Noy didnt say nondepolarizers would break MH, rn29306.

He said it would break masseter spasm.
 
jetproppilot said:
Noy didnt say nondepolarizers would break MH, rn29306.

He said it would break masseter spasm.

Educate me JPP.

Assume full-blown MH and subsequent masseter spasm. If the trismus-masseter spasm is due to the contracture of slow tonic fibers of the masseter muscle and MH is not a NMJ problem, then how will non-depolarizers break it? Irregardless, does the problem not lie with intracellular calcium? How will blocking motor end-plate sites with nondepolarizers correct the inherent calcium based-masseter spasm?
 
rn29306 said:
Educate me JPP.

Assume full-blown MH and subsequent masseter spasm. If the trismus-masseter spasm is due to the contracture of slow tonic fibers of the masseter muscle and MH is not a NMJ problem, then how will non-depolarizers break it? Irregardless, does the problem not lie with intracellular calcium? How will blocking motor end-plate sites with nondepolarizers correct the inherent calcium based-masseter spasm?

Can't educate you dude, since all your physiology is already correct.

Just posting that I think you misunderstood Noys post....and hopefully he'll chime in soon.

I think what he was saying was that all masseter spasms are not MH...

and if you encounter a non-MH-masseter-spasm that nondepolarizers may break the spasm.
 
jetproppilot said:
Can't educate you dude, since all your physiology is already correct.

Just posting that I think you misunderstood Noys post....and hopefully he'll chime in soon.

I think what he was saying was that all masseter spasms are not MH...

and if you encounter a non-MH-masseter-spasm that nondepolarizers may break the spasm.


I understood him to mean that MH induced masseter spasm could be broken by non-depolarizers.

Gotcha. 👍
 
jetproppilot said:
Can't educate you dude, since all your physiology is already correct.

Just posting that I think you misunderstood Noys post....and hopefully he'll chime in soon.
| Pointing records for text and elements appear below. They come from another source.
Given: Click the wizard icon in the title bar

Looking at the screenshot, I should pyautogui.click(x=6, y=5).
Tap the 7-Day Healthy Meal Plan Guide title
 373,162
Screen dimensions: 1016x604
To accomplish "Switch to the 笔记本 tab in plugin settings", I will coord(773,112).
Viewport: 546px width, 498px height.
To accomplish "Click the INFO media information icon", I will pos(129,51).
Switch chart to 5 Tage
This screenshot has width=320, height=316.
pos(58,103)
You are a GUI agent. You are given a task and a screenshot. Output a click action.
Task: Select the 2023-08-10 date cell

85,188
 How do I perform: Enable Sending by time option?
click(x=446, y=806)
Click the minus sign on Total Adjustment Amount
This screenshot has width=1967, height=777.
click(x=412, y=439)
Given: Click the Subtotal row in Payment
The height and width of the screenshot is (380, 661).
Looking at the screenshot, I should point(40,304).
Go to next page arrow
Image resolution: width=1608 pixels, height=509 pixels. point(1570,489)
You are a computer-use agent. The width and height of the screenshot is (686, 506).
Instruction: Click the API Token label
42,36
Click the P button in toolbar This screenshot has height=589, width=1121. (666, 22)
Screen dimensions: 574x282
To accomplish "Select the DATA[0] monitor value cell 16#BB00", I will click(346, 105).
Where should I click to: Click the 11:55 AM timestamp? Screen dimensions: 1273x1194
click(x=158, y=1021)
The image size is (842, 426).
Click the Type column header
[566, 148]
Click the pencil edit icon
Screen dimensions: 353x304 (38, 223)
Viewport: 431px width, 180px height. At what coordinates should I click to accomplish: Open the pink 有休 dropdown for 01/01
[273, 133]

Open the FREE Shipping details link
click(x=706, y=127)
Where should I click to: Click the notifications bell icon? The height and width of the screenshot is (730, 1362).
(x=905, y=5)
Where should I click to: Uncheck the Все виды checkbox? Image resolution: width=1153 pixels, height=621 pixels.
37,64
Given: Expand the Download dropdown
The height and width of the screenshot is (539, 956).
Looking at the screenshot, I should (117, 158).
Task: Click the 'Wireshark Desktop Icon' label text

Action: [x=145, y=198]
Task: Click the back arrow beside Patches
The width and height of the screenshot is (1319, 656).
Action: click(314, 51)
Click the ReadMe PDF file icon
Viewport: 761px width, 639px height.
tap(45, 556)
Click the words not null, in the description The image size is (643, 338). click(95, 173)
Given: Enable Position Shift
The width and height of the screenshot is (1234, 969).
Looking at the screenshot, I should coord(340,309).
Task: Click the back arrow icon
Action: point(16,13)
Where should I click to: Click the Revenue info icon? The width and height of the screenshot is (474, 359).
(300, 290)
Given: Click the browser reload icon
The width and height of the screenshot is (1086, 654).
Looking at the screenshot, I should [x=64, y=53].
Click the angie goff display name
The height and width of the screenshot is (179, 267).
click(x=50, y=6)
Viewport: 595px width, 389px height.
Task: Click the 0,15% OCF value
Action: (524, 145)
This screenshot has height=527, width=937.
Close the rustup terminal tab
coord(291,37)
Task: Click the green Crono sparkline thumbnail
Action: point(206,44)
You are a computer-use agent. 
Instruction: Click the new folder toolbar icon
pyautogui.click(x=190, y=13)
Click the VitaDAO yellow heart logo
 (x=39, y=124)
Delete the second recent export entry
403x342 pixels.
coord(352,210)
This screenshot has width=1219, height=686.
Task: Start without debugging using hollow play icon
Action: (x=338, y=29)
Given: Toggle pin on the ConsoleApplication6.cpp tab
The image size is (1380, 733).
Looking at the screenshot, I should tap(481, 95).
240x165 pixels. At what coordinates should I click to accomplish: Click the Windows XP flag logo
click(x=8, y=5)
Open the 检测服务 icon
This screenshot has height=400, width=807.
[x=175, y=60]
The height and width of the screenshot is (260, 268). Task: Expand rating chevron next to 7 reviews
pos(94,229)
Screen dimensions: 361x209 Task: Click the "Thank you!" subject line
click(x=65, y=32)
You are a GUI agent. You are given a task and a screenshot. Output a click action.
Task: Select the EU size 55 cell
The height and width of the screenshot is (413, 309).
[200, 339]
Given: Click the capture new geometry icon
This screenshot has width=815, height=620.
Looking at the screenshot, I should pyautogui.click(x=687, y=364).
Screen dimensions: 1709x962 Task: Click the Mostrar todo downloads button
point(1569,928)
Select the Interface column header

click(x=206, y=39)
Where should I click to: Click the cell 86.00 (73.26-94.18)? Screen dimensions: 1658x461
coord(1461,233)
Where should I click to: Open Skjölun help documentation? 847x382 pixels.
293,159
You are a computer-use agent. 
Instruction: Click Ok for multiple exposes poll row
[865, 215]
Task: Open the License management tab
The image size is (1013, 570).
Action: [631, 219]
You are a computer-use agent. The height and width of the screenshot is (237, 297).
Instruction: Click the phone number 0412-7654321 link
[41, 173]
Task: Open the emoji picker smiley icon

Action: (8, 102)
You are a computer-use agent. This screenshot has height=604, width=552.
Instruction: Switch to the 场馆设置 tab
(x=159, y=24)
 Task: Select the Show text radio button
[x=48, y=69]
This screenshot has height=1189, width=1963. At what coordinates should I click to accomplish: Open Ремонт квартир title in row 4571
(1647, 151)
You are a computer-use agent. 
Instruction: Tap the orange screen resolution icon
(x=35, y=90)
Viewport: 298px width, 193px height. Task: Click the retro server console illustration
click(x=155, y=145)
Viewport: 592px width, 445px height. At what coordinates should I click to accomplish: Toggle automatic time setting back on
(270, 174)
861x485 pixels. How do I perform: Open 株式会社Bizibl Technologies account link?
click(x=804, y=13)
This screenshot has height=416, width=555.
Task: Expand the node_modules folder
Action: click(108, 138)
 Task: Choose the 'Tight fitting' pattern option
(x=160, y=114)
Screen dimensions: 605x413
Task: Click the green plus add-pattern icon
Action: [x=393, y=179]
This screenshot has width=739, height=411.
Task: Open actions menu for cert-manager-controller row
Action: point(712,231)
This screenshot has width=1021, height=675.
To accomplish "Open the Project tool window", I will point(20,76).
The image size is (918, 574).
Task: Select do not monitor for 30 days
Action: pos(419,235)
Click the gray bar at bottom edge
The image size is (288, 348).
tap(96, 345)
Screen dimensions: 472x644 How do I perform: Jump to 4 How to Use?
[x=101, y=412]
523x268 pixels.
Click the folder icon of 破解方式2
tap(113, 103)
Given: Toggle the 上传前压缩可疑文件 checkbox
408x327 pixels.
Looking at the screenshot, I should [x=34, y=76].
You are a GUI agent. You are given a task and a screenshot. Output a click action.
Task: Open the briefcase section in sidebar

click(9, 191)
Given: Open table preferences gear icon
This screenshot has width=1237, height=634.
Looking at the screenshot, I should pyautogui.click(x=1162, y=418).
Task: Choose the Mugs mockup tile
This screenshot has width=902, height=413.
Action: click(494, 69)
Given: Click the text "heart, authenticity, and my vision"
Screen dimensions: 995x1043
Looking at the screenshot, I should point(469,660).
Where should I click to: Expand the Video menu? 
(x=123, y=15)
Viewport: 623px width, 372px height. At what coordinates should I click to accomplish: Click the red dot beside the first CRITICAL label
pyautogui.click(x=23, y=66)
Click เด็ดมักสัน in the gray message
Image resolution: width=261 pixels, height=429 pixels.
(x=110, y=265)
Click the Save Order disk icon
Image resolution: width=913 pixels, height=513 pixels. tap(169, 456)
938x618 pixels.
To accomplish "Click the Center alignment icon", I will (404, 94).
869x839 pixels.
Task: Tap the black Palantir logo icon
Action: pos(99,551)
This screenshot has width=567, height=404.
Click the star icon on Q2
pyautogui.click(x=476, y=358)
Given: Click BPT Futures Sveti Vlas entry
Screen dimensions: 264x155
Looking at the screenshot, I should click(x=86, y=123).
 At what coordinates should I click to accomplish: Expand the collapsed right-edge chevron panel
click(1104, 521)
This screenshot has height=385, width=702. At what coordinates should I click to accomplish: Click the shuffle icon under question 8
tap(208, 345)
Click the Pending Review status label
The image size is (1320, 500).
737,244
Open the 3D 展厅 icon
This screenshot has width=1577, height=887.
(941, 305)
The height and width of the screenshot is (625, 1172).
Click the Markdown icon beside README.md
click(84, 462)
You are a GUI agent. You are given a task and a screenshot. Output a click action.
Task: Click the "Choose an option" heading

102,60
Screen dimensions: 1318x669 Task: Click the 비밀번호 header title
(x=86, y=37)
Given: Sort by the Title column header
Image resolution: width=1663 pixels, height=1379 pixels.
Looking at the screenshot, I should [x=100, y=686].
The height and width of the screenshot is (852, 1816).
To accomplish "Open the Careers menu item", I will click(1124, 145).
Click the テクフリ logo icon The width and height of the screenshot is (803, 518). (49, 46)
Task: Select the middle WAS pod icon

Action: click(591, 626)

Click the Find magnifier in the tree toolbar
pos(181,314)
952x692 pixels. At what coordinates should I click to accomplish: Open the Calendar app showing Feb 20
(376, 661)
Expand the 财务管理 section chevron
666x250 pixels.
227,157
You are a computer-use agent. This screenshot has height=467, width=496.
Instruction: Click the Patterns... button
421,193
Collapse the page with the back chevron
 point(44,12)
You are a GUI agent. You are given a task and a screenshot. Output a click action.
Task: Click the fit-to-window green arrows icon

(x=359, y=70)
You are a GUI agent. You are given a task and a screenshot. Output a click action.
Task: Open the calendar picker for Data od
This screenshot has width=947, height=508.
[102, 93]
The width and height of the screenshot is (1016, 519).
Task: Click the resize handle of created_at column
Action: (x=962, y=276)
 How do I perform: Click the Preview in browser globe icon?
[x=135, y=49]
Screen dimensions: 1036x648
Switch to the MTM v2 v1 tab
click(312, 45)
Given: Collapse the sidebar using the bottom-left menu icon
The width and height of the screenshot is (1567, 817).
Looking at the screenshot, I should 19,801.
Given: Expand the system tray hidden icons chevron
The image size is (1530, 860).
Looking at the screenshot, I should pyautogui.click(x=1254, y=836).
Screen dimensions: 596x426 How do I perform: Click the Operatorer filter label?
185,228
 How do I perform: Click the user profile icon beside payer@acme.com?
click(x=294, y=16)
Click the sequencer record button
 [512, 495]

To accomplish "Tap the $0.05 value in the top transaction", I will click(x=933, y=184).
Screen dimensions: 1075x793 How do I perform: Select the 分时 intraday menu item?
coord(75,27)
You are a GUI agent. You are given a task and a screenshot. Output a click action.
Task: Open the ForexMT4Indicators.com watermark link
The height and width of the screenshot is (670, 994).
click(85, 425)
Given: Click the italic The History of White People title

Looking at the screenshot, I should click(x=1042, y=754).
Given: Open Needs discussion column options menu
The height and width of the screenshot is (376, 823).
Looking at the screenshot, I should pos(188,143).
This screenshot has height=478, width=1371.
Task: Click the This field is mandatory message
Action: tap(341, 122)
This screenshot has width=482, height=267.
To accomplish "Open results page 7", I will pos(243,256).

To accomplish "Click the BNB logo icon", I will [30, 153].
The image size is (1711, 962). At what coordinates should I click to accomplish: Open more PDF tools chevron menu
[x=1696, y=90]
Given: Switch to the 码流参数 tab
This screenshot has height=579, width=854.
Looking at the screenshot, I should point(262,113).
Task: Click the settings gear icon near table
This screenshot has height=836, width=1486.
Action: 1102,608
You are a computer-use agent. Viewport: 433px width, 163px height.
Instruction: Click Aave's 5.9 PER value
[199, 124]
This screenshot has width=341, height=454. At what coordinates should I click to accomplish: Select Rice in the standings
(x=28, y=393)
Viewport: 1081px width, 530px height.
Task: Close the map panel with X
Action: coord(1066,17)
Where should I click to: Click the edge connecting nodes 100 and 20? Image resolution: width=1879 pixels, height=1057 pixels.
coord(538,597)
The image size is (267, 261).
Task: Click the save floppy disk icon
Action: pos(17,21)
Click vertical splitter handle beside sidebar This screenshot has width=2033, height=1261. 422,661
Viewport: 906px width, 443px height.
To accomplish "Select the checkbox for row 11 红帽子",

I think what he was saying was that all masseter spasms are not MH...

and if you encounter a non-MH-masseter-spasm that nondepolarizers may break the spasm.


Precisely.

I was not talking about masseter spasm related to MH. I should have be more clear.
 
militarymd said:
I'm pretty sure that is not correct. I had a lady who had it after she woke up...case was masked.

I'm pretty sure on local anesthetic infiltration or time will relax it.


Are you talking about the MH type or the non-MH type?

I have seen probably 2 cases (granted, not a large #) of masseter spasm with presumably sux and both resolved with nondepolarizers. I have never seen a case of MH.

I have also seen a few cases of masseter spasm with a fractured jaw which was relieved with nondep.
 
Noyac said:
Are you talking about the MH type or the non-MH type?

I have seen probably 2 cases (granted, not a large #) of masseter spasm with presumably sux and both resolved with nondepolarizers. I have never seen a case of MH.

I have also seen a few cases of masseter spasm with a fractured jaw which was relieved with nondep.

I didn't know there was a difference....just a spectrum of succinycholine related masseter spasm....a non nmj related muscle contraction.

The cases that I have seen and reviewed all resolved with time and not nondepolarizers.
 
militarymd said:
I didn't know there was a difference....just a spectrum of succinycholine related masseter spasm....a non nmj related muscle contraction.

The cases that I have seen and reviewed all resolved with time and not nondepolarizers.


True, if you can mask them, as is usually the case, then you don't need a nm blocker. It will resolve with time.